* [INSTRUCTIONS FOR THE TASK] Rewrite the rows between the line holding "Task: Focus the Authorization" and the line holding "Looking at the screenshot, I should coord(551,74).", inclusive, swapping "refresh sync button" for "reload sync button" and leaving everything else unchanged.

--*--

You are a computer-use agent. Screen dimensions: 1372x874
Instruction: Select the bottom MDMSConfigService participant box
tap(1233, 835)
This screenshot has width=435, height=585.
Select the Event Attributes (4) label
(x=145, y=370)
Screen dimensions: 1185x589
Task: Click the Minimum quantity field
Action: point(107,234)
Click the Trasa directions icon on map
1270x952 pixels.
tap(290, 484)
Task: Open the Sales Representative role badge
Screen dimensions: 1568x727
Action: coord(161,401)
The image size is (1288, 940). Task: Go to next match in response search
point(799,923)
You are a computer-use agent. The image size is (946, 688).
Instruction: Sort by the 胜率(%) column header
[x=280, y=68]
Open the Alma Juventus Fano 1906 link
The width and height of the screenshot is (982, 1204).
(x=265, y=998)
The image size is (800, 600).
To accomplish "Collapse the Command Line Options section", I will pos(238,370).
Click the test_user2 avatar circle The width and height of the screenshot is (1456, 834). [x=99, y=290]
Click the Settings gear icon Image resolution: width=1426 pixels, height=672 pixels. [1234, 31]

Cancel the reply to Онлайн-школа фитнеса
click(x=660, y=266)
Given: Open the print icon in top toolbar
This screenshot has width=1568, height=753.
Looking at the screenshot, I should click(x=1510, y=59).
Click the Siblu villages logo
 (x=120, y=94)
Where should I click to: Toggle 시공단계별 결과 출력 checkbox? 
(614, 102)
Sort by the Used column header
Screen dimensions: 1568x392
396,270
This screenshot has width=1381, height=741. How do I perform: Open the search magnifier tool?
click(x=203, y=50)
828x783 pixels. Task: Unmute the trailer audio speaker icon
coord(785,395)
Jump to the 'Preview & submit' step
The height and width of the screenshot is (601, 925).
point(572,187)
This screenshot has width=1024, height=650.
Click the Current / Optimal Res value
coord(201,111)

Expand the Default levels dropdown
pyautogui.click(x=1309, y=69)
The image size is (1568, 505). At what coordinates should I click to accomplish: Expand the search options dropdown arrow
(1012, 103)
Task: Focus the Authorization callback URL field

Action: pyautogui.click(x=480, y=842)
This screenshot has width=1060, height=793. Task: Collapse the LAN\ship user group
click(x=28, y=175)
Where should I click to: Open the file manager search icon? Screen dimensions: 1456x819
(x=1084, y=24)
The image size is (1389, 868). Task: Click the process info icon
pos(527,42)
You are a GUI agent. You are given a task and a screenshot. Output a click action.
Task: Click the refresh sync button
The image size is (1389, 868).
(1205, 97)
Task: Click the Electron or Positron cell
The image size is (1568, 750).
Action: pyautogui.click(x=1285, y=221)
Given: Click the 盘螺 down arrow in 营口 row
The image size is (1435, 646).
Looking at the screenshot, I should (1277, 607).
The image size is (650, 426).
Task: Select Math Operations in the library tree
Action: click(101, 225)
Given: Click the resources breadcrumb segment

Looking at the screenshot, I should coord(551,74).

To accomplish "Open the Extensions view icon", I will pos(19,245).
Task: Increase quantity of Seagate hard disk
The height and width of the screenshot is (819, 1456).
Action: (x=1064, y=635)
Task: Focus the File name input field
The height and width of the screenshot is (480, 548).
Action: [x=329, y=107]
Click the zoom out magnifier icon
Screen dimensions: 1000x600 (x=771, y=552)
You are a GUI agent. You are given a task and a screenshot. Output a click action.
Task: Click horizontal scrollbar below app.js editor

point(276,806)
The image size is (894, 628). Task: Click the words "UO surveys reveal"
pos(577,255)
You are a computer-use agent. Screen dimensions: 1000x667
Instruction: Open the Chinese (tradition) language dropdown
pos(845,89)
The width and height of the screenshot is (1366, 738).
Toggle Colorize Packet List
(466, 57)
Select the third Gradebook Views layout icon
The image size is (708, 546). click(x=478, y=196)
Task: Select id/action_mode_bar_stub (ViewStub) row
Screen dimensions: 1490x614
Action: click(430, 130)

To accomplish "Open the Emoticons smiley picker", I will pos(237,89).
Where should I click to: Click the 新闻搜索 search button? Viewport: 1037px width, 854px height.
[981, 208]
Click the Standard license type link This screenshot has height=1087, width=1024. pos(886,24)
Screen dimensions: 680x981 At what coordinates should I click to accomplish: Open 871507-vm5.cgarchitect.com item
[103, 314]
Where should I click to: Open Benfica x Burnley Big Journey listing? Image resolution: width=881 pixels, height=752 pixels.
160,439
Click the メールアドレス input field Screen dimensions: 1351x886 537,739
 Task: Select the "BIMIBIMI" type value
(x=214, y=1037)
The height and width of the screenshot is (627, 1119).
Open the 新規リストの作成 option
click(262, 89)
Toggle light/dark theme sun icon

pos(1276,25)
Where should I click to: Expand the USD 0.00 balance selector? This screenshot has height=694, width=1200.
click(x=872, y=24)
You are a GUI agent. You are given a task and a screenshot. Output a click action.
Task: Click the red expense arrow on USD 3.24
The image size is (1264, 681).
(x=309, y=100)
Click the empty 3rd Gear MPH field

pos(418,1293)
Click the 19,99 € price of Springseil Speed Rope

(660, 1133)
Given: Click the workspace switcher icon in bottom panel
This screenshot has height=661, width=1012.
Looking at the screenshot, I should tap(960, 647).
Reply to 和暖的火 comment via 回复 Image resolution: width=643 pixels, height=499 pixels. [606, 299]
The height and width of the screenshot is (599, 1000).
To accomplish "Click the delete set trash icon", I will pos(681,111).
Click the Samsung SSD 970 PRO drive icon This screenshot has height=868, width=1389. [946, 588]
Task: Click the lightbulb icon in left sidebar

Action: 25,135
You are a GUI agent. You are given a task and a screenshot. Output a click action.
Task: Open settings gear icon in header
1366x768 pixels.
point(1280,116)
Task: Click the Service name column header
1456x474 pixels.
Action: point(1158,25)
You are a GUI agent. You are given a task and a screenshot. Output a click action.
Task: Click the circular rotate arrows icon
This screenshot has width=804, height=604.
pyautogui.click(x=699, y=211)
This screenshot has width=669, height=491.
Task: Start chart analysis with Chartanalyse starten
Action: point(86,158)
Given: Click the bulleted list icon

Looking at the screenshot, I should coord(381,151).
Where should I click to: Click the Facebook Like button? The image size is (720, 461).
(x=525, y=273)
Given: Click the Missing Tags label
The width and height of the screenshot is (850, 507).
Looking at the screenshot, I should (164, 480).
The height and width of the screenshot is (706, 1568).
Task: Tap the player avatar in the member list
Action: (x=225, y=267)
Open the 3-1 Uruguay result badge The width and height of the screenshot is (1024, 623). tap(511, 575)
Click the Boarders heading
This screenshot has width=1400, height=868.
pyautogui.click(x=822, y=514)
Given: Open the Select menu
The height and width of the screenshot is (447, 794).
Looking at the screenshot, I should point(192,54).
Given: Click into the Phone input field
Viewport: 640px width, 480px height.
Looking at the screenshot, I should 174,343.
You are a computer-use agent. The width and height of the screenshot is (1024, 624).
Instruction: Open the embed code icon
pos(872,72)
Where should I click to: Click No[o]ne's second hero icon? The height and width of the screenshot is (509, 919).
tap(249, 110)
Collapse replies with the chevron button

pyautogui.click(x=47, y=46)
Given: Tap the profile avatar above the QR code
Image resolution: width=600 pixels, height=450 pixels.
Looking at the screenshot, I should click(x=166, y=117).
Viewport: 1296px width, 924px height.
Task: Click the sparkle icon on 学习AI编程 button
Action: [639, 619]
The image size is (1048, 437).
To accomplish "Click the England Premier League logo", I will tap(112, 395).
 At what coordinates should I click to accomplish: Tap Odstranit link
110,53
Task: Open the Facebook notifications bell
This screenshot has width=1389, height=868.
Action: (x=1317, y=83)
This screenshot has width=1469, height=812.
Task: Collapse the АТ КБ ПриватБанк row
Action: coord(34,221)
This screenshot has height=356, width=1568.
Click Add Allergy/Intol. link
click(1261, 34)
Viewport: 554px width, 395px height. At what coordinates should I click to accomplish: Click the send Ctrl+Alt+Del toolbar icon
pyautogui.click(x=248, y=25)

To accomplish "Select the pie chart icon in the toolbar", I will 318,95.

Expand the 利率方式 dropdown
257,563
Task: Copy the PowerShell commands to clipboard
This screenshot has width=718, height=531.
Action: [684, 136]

--*--

* [RESULT]
Task: Focus the Authorization callback URL field

Action: pyautogui.click(x=480, y=842)
This screenshot has width=1060, height=793. Task: Collapse the LAN\ship user group
click(x=28, y=175)
Where should I click to: Open the file manager search icon? Screen dimensions: 1456x819
(x=1084, y=24)
The image size is (1389, 868). Task: Click the process info icon
pos(527,42)
You are a GUI agent. You are given a task and a screenshot. Output a click action.
Task: Click the reload sync button
The image size is (1389, 868).
(1205, 97)
Task: Click the Electron or Positron cell
The image size is (1568, 750).
Action: pyautogui.click(x=1285, y=221)
Given: Click the 盘螺 down arrow in 营口 row
The image size is (1435, 646).
Looking at the screenshot, I should (1277, 607).
The image size is (650, 426).
Task: Select Math Operations in the library tree
Action: click(101, 225)
Given: Click the resources breadcrumb segment

Looking at the screenshot, I should coord(551,74).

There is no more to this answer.